### Records shown
-*-
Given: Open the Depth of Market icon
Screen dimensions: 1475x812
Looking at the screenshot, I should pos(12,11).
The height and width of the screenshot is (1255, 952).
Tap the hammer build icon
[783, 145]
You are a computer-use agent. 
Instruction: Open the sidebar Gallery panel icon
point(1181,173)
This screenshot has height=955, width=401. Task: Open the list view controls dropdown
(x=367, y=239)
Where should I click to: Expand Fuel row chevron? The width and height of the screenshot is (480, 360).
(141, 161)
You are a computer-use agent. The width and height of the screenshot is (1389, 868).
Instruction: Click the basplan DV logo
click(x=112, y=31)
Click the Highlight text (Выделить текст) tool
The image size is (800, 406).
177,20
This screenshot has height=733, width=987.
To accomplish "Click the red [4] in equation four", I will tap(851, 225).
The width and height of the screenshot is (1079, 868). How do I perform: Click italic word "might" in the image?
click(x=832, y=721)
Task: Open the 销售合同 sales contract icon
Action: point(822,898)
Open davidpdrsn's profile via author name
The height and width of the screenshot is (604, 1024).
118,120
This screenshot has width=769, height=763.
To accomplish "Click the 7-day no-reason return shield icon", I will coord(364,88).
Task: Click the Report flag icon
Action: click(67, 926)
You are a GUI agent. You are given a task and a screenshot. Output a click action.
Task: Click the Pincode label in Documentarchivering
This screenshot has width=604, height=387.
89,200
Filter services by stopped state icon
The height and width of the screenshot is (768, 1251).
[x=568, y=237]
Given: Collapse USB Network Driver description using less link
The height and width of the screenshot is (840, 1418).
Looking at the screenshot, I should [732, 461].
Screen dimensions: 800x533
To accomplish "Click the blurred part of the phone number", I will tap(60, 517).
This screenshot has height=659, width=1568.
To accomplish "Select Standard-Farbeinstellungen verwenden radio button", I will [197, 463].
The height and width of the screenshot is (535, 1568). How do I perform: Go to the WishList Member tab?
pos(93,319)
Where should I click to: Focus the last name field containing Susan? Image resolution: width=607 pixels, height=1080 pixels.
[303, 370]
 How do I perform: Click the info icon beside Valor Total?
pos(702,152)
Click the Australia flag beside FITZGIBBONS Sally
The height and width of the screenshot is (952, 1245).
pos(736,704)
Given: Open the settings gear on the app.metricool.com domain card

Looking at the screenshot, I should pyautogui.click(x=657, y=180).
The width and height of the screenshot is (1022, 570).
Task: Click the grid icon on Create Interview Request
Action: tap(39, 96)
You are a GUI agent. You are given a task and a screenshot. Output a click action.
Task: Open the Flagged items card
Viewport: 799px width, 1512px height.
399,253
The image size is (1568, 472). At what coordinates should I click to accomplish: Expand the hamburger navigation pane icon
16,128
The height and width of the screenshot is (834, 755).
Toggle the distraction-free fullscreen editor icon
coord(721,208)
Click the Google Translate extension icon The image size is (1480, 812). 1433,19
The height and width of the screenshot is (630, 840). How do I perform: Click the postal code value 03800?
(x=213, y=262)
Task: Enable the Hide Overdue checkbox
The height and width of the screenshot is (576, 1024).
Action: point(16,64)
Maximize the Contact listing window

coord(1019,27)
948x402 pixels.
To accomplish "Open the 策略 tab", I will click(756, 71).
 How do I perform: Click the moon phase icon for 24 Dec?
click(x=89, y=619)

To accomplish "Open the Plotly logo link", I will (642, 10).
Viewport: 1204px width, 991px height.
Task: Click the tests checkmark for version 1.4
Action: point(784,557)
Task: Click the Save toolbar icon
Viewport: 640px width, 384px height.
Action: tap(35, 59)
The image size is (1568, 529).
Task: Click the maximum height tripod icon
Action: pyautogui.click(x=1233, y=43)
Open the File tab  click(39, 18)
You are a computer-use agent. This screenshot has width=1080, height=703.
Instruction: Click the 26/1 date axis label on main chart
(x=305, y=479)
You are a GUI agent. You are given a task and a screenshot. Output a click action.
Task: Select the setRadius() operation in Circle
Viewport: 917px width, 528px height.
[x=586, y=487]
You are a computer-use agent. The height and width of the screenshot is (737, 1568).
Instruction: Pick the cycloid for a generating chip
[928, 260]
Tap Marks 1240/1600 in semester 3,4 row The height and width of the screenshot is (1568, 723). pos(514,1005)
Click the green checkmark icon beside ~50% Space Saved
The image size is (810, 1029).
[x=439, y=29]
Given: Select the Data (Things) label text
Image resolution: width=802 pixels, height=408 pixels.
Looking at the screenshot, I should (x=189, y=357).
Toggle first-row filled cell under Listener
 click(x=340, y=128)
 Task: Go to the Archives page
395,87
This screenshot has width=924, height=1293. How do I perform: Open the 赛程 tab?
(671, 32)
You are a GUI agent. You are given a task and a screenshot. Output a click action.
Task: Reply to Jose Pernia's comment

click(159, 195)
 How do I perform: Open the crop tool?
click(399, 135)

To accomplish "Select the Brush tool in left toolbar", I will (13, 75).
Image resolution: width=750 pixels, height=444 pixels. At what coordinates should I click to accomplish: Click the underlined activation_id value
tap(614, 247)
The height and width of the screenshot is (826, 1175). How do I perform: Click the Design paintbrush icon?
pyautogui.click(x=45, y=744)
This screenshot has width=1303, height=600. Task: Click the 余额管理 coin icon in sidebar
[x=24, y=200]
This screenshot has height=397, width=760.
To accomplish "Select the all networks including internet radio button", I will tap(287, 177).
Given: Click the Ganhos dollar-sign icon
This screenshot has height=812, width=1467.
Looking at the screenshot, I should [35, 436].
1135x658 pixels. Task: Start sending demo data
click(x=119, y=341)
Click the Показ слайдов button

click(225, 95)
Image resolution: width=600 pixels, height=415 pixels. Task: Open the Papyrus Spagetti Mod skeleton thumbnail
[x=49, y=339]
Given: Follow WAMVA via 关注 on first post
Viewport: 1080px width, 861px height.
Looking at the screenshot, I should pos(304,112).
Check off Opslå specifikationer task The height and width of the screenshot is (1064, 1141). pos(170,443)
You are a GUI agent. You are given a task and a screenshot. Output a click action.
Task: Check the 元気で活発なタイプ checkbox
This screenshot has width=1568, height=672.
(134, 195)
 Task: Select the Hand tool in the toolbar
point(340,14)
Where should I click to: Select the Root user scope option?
-*-
### Task prompt
Identify each line in the records above containing the word "checkbox"; copy those lines.

### Response below
Task: Enable the Hide Overdue checkbox
Task: Check the 元気で活発なタイプ checkbox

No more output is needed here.